Norn Queen(a.k.a Tyranicus Primogenitor)/Tyrannos Praecursor Defintion Tyrant Forerunner

Hive Tyrant For some reason is nearly the same exact defintion of the Norn Queen

Tyranid Warrior/ Tyrannos Gladius Defintion Tyrant Sword

Hormagaunt ( Gauntii gladius) Defintion Gaunt Sword

Carnifex Defintion Executioner

Zoanthrope (Tyranicus Animus Aborrens) Defintion Tyrant spirit

more coming tomorrow


----------



## Stephen_Newman (Jul 14, 2009)

Interesting so far. Have some rep!


----------



## bitsandkits (Mar 18, 2008)

whats the latin for Donkey Killer?


----------



## search116 (Aug 9, 2010)

bitsandkits said:


> whats the latin for Donkey Killer?


Asinius interficio


----------



## SGMAlice (Aug 13, 2010)

bitsandkits said:


> whats the latin for Donkey Killer?





search116 said:


> Asinius interficio


This is not going to be pretty! XD

SGMAlice


----------



## shaantitus (Aug 3, 2009)

search116 said:


> Asinius interficio


That will be handy


----------



## bitsandkits (Mar 18, 2008)

cheers, i have doubled your rep:wink:


----------



## Unforgiven302 (Oct 20, 2008)

bitsandkits said:


> whats the latin for Donkey Killer?


----------



## search116 (Aug 9, 2010)

please ppl try to stay on topic


----------



## Winterous (Mar 30, 2009)

Are you translating manually, or just using Google?


----------



## search116 (Aug 9, 2010)

manually I am taking latin for my 3rd year Im a high schooler


----------



## Vrykolas2k (Jun 10, 2008)

search116 said:


> manually I am taking latin for my 3rd year Im a high schooler


I did that; far better than learning the bastardized children of Latin.


----------



## darknightdrako (Mar 26, 2010)

search116 said:


> manually I am taking latin for my 3rd year Im a high schooler


Thats cool. I wish my highschool offered Latin. Though I am taking "Introduction to Latin" in my college course right now. So far I named my Iron Warriors Company "Animus Ferrumae" (Hopefully I named it right) :grin:


----------



## unixknight (Jul 26, 2010)

I had my son (who is somewhat proficient in Latin) on hand when I was reading Mechanicum to translate the names of the Titans featured in it. They were all pretty cool but I think in some cases the words were more a pseudo-latin than any grammatically or syntactically correct Latin.


----------



## gally912 (Jan 31, 2009)

That's 'cause High Gothic = Basterdized Latin-English Mix


----------



## klebold (Jul 17, 2010)

Ahh, i did latin for 5 years however it's funny just how much you can forget in such a short space of time. The etymology of many gothic words do have greek or roman roots, but then again so does most European languages. What i think is far more interesting is the visual derivations, e.g. feudal Japan and eldar, space marines and Julius Caesar


----------



## search116 (Aug 9, 2010)

Ok time for part two Im going to to the inquistors so while typing these would be considered studying for the test:biggrin:

Callidus Assassin Definition Clever Assassin

Vindicare Assassin Definition avenge or avenging assassin

Ordo Malleus Definition Row Hammer

Animus speculam Defintion Spirit Spectacle

Animus Speculam was one of the bastardized phrases so Spectacle could either be watch or show so you decide

more inc tomorrow


----------



## hungryugolino (Sep 12, 2009)

Can someone provide some pseudo-latin or latin that fits Blood Raven/Ordo Malleus scripture? Sort of thing you'd see on texts or painted onto vehicle sides to inspire the men.
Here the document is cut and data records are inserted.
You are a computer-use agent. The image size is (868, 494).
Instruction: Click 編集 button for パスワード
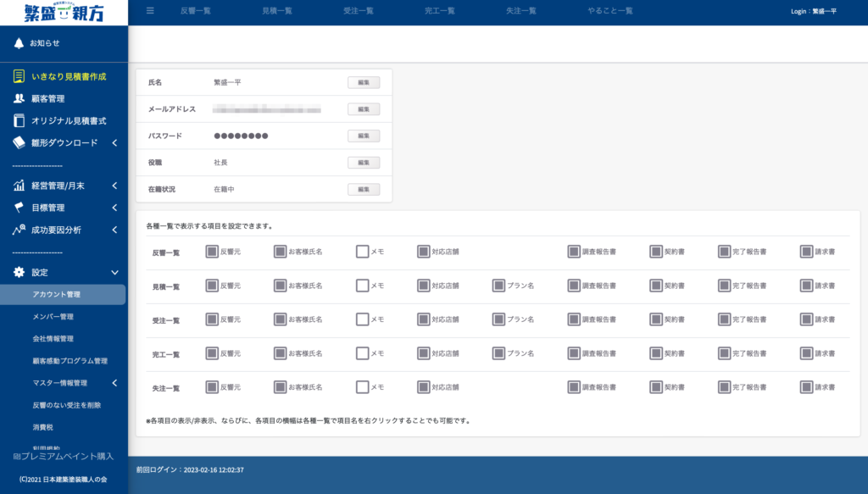364,136
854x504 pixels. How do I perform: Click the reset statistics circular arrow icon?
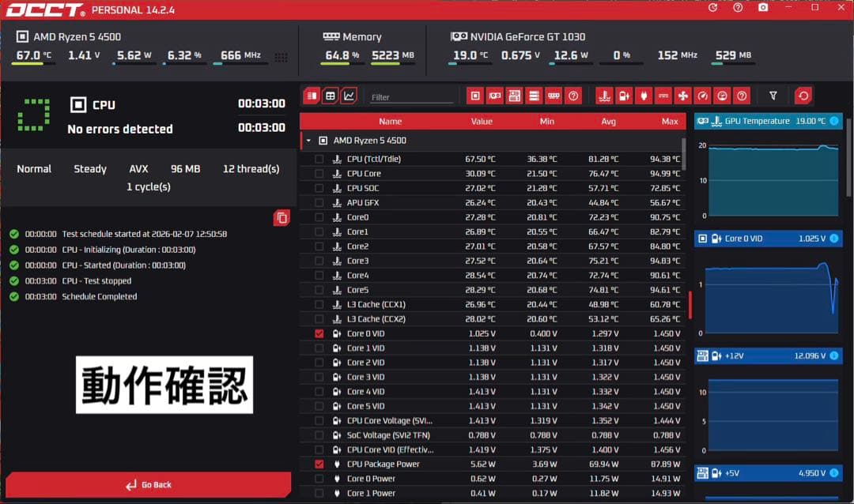(803, 96)
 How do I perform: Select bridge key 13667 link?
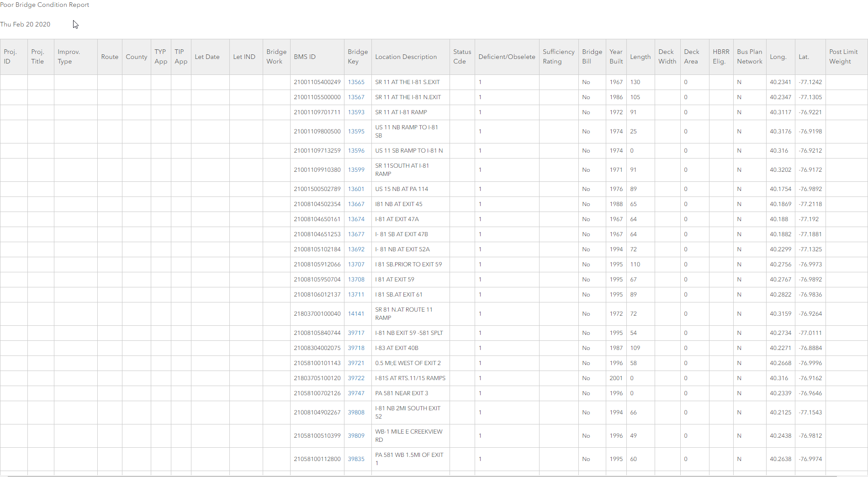356,204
Better yet, a speech from the book of armaments.


----------



## darknightdrako (Mar 26, 2010)

search116 said:


> Animus speculam Defintion Spirit Spectacle
> Animus Speculam was one of the bastardized phrases so Spectacle could either be watch or show so you decide


I quickly use google to know what the "animus speculam" is, but results show its spelled "speculum" (for ex Lexicanum). Cuase if its spelled speculum it means mirror. So I guess Spirit Mirror could also work.


----------



## search116 (Aug 9, 2010)

darknightdrako said:


> I quickly use google to know what the "animus speculam" is, but results show its spelled "speculum" (for ex Lexicanum). Cuase if its spelled speculum it means mirror. So I guess Spirit Mirror could also work.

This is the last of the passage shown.